::: AVAILABLE RECORDS

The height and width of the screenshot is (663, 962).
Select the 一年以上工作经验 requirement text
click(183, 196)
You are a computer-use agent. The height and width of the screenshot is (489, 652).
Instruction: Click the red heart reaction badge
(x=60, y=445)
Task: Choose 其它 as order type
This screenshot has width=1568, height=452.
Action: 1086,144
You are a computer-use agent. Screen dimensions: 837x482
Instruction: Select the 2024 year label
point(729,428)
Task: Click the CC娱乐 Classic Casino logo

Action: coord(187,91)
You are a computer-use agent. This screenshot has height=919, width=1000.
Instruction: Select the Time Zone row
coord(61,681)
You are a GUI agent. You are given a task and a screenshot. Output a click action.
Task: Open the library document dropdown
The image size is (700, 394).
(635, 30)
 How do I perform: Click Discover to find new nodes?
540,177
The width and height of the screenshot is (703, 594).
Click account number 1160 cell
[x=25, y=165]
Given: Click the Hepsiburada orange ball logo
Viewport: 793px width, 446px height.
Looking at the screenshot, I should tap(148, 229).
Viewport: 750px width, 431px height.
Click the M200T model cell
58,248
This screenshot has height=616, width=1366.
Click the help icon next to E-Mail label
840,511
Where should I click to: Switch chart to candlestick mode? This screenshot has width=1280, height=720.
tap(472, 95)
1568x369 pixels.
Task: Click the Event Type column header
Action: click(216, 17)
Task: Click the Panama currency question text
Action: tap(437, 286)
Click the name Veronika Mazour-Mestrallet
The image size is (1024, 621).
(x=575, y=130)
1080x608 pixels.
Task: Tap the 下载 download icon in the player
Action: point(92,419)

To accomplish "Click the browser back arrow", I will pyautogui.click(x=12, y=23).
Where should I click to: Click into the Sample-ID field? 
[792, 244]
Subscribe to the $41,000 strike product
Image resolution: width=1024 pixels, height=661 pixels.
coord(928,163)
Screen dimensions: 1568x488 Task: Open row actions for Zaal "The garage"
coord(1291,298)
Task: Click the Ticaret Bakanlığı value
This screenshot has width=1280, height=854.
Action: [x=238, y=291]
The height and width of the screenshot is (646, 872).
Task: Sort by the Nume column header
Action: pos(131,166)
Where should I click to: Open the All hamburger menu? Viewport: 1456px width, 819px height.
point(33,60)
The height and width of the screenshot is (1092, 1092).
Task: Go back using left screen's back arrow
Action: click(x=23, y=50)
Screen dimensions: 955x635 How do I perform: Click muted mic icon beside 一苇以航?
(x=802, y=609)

::::::

_THE TASK_
From the line that contains "Where should I click to: Click" through the final line of the entries above, every line must be reproduced exactly and nothing more.

_SOLUTION TO THE EXERCISE_
Where should I click to: Click into the Sample-ID field? 
[792, 244]
Subscribe to the $41,000 strike product
Image resolution: width=1024 pixels, height=661 pixels.
coord(928,163)
Screen dimensions: 1568x488 Task: Open row actions for Zaal "The garage"
coord(1291,298)
Task: Click the Ticaret Bakanlığı value
This screenshot has width=1280, height=854.
Action: [x=238, y=291]
The height and width of the screenshot is (646, 872).
Task: Sort by the Nume column header
Action: pos(131,166)
Where should I click to: Open the All hamburger menu? Viewport: 1456px width, 819px height.
point(33,60)
The height and width of the screenshot is (1092, 1092).
Task: Go back using left screen's back arrow
Action: click(x=23, y=50)
Screen dimensions: 955x635 How do I perform: Click muted mic icon beside 一苇以航?
(x=802, y=609)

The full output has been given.